▶ _CONSIGNE 1_: Recopiez fidèlement, dans l'éditorial sur la recherche clinique, tout le passage allant de « Source du progrès » jusqu'à « un programme d’observance. ».
▶ _CONSIGNE 2_: Prolongez l'éditorial sur la transformation numérique de la recherche clinique en enchaînant après sa dernière phrase.

ÉDITO 2014
La transformation numérique de la recherche clinique : une chance pour la France ?
Qu’il s’agisse de prévention, de diagnostic ou de soin, il ne se passe pas un jour sans que l’annonce d’une innovation ne vienne apporter sa part de transformations à la médecine et avec elle, plus de sécurité, plus de confort et surtout de nouvelles chances de guérisons pour les patients.
Source du progrès thérapeutique et de l’amélioration de la qualité des soins, la recherche clinique ne manque pas, non plus, d’être profondément et durablement transformée par les nouvelles technologies numériques.
Tout d’abord, parce qu’en devenant un élément constitutif d’un traitement, les dispositifs médicaux numériques nécessitent, au même titre qu’un médicament, d’être testés et évalués, ce qui non seulement étend le champ, mais encore augmente la complexité de la recherche clinique. Car si l’on maîtrise aujourd’hui l’évaluation d’une molécule, la difficulté est tout autre quand il s’agit d’évaluer cette dernière associée à un smartphone, à des services en ligne ou à un programme d’observance.

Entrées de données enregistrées
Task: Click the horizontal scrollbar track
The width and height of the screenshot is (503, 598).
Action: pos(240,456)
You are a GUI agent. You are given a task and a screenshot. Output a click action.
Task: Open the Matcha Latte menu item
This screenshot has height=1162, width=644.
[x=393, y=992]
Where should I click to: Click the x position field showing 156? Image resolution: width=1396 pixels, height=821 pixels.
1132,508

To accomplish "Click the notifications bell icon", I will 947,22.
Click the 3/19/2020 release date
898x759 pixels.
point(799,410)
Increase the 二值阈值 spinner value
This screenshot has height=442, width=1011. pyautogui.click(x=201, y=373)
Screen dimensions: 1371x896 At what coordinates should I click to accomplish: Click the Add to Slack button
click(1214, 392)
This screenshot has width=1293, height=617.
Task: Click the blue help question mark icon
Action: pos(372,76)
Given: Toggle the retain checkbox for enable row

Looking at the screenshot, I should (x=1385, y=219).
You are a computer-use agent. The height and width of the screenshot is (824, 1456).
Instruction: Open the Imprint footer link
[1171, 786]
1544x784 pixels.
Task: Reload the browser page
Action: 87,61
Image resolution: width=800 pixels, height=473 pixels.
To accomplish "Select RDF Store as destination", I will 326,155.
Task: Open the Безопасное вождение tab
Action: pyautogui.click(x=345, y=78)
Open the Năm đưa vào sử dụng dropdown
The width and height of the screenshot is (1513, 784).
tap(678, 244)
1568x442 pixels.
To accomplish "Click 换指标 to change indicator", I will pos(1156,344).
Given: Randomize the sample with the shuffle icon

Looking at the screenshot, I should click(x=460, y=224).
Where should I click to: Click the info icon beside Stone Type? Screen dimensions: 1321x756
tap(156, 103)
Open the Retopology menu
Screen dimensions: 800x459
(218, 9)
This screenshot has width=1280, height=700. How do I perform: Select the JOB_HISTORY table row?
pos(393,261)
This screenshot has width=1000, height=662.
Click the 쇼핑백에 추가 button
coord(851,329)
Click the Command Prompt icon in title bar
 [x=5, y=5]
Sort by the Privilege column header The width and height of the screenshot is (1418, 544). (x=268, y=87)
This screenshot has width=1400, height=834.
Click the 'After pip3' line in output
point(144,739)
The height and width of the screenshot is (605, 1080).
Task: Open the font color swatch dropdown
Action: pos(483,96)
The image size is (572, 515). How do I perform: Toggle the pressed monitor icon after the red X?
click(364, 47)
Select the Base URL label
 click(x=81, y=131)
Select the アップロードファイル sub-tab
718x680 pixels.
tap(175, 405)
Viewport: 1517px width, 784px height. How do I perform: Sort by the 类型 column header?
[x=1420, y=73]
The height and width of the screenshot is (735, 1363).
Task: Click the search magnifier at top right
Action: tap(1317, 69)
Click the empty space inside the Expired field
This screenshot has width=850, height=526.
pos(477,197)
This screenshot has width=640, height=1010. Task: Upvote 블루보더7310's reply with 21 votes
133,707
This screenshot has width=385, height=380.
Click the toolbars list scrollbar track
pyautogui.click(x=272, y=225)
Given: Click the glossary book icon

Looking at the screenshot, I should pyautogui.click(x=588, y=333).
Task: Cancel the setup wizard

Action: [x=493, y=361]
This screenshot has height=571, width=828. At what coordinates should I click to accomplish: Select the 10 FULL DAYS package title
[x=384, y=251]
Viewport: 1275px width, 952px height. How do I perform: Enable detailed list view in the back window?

▶ _RÉPONSE ATTENDUE 1_:
Source du progrès thérapeutique et de l’amélioration de la qualité des soins, la recherche clinique ne manque pas, non plus, d’être profondément et durablement transformée par les nouvelles technologies numériques.
Tout d’abord, parce qu’en devenant un élément constitutif d’un traitement, les dispositifs médicaux numériques nécessitent, au même titre qu’un médicament, d’être testés et évalués, ce qui non seulement étend le champ, mais encore augmente la complexité de la recherche clinique. Car si l’on maîtrise aujourd’hui l’évaluation d’une molécule, la difficulté est tout autre quand il s’agit d’évaluer cette dernière associée à un smartphone, à des services en ligne ou à un programme d’observance.

▶ _RÉPONSE ATTENDUE 2_:
Au delà de l’élargissement de son périmètre, et pendant ce temps, la recherche clinique effectue sa propre mutation notamment avec l’utilisation de capteurs connectés qui, associés au « cloud computing », vont autoriser le suivi de patients dans leur « vraie vie » et générer la collecte de véritables océans de données. C’est dans ce contexte que les technologies du « big data » seront appelées à jouer un rôle déterminant en transformant non seulement l’organisation de la recherche clinique mais encore son territoire en la sortant du vase clôt de l’hôpital pour la faire entrer dans la vie de tous les jours. Ainsi, un individu équipé de capteurs connectés, soit parce qu’il est atteint d’une maladie chronique et fait l’objet d’un suivi permanent, soit parce qu’il a cédé à la mode du « quantifed self » ou, plus prosaïquement, parce que son assureur lui a promis une baisse de ses cotisations en échange de ses données, devient un patient impliqué dans la recherche clinique. A terme, et avec le développement du « big data » associé à la multiplication des capteurs connectés de toutes sortes, nous serons tous un jour, malades ou bien portants, peu ou prou, occasionnellement ou de façon permanente, impliqués dans la recherche clinique.
Ces évolutions nécessiteront bien entendu un profond réaménagement du cadre actuel de la recherche et posera, de toute évidence, des questions éthiques, en particulier soulevées par l’exploitation de données personnelles qui ne seront d’ailleurs pas toutes des données de santé mais qui le deviendront une fois traitées.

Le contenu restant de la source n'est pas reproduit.